La estrella de María ya brilla para siempre en el cielo
Hace un par de semanas coincidí con María de Villota y no me atreví a saludarla. Estaba acompañada por otras personas mucho más importantes que yo en un acto público y no quise molestarla. Ya habrá más oportunidades, pensé. Ahora me arrepiento. Me hubiera gustado saber cómo se encontraba, darle un beso y un abrazo. Ya nunca podré hacerlo… La estrella de María, esa que lucía en su casco con la fuerza de una vitalidad y una capacidad de lucha encomiables, ya lo hace en el cielo y todos la echaremos mucho de menos. Siempre había admirado a esta chica de sonrisa eterna, desde que la conocí siendo una niña junto a su padre, Emilio, el hombre del que recibió su pasión inquebrantable por las carreras. Pero desde su grave accidente, esa admiración había llegado a ser casi intimidatoria para mí, lo reconozco… y me explico.

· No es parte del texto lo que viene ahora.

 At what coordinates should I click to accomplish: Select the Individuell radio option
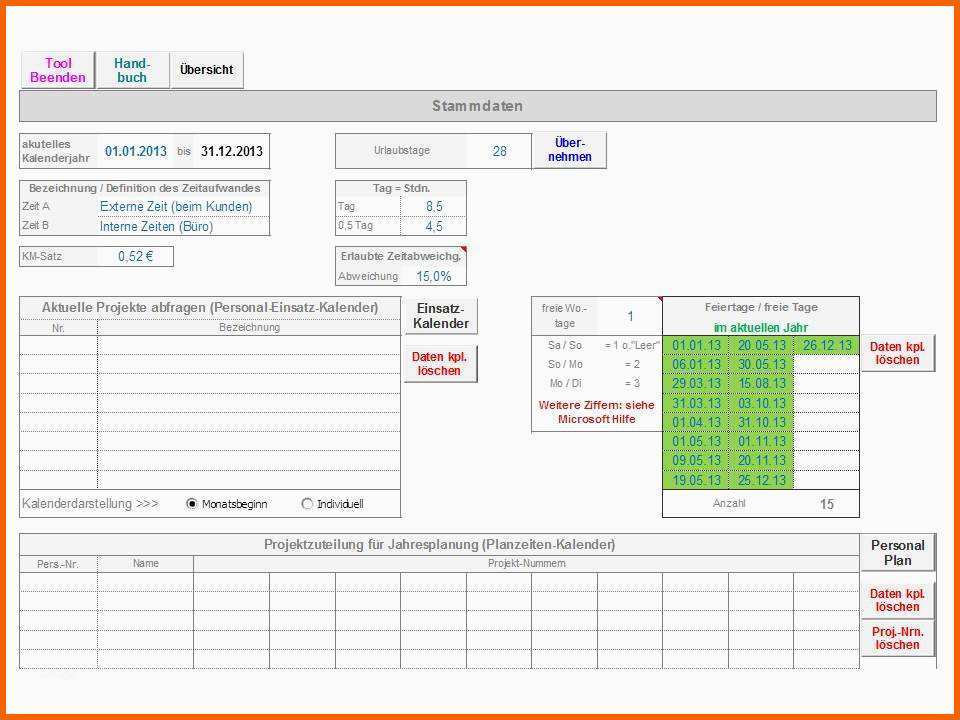307,504
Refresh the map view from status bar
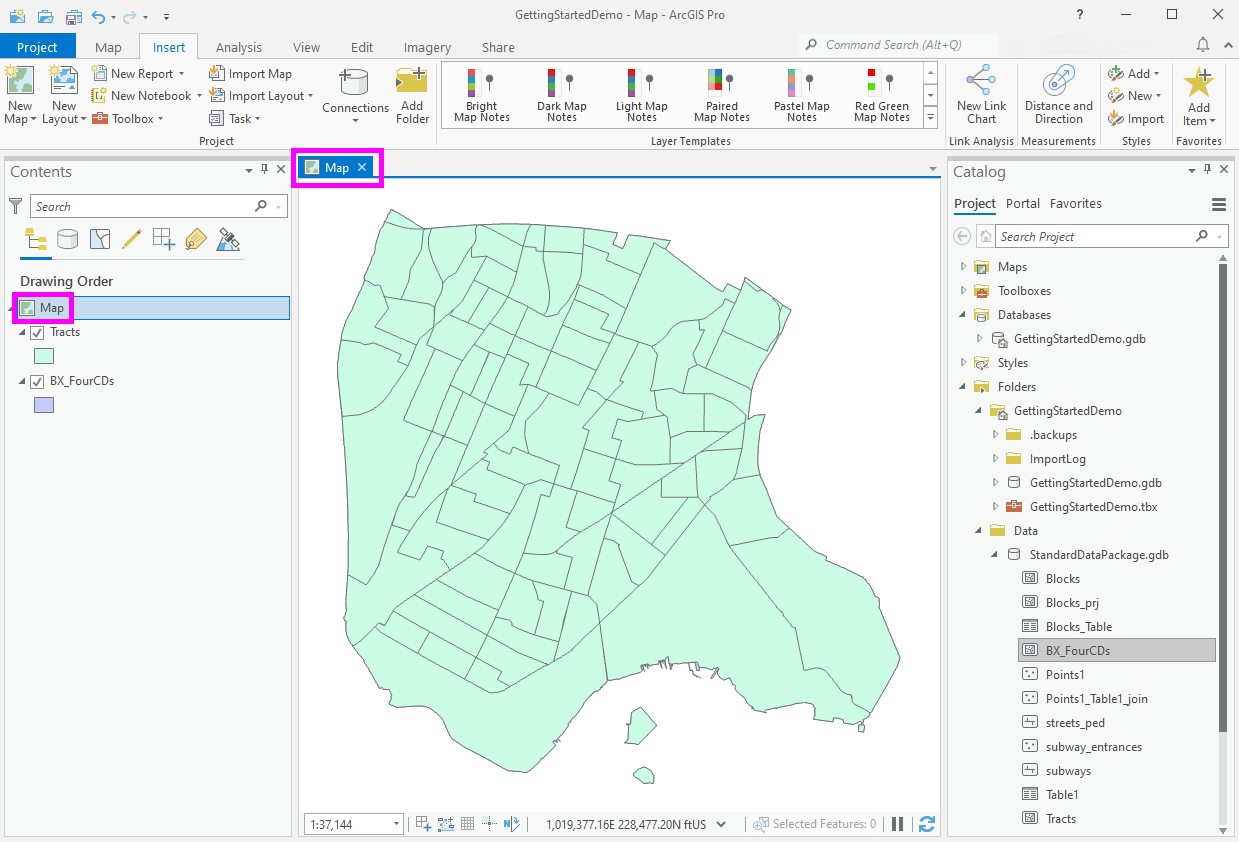The image size is (1239, 842). coord(926,823)
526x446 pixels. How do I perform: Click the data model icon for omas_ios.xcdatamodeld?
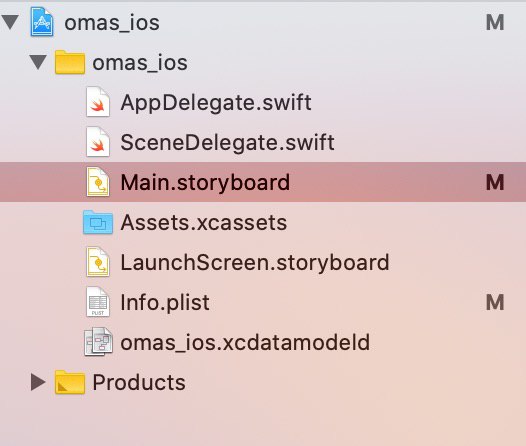coord(98,342)
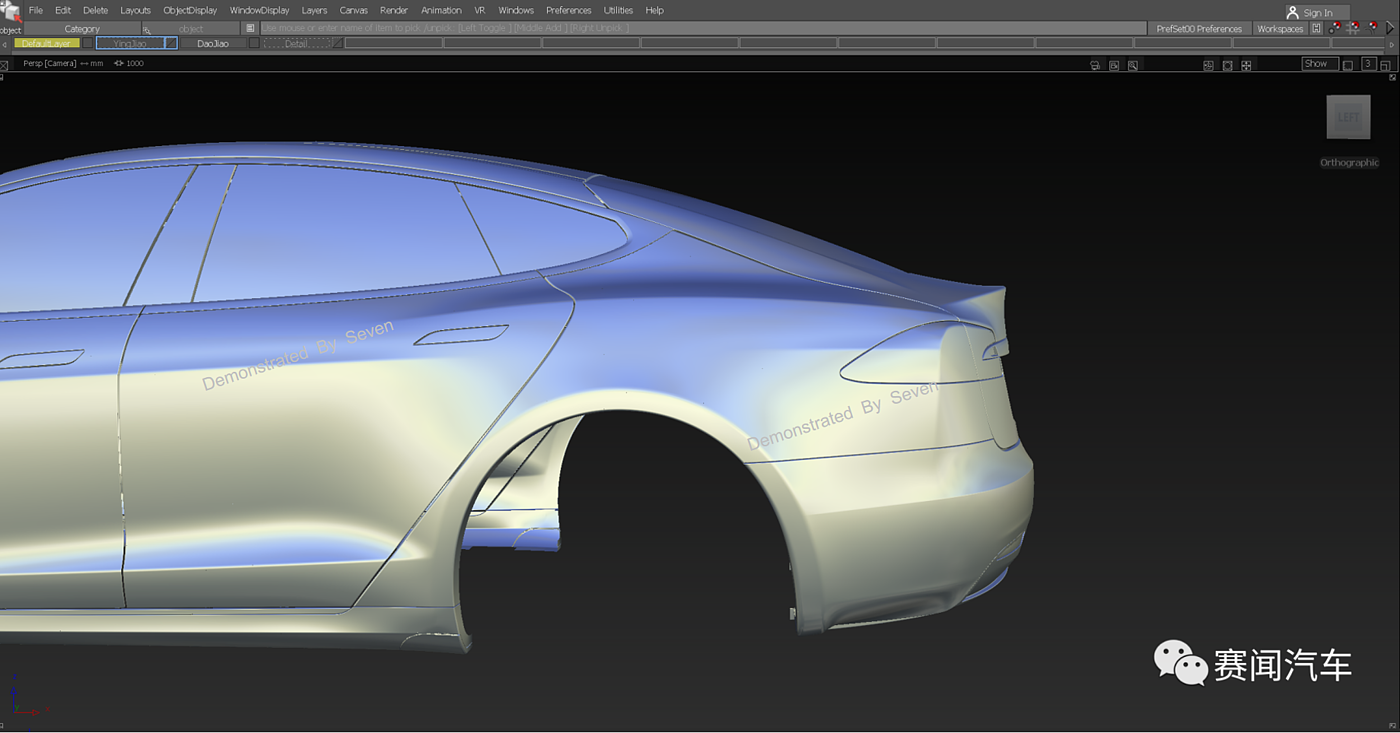
Task: Click the Sign In button
Action: (1317, 13)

Cada vez que me encontraba con María o la veía en alguno de esos eventos que protagonizó en lo que era para ella una nueva oportunidad, me sentía avergonzado de mí mismo. Era una sensación extraña, me veía diminuto ante su grandeza. Yo preocupado de mis miserias cotidianas, de mis problemas menores, de mis temores ridículos frente a una mujer que había vuelto de las tinieblas intentando ser más fuerte que la propia muerte. Ella era la vida, una vida plena y feliz, con esa serenidad y seguridad que sólo exhiben quienes ciertamente han aprendido que cada segundo que pasa es único, valioso e irrecuperable. No soy demasiado mitómano, ni con los deportistas ni con nadie, nunca lo he sido, pero María sí me invitaba a mirarla desde abajo, desde mi insignificancia. Y ahora lo seguiré haciendo, buscando en el cielo esa estrella que brillará para siempre.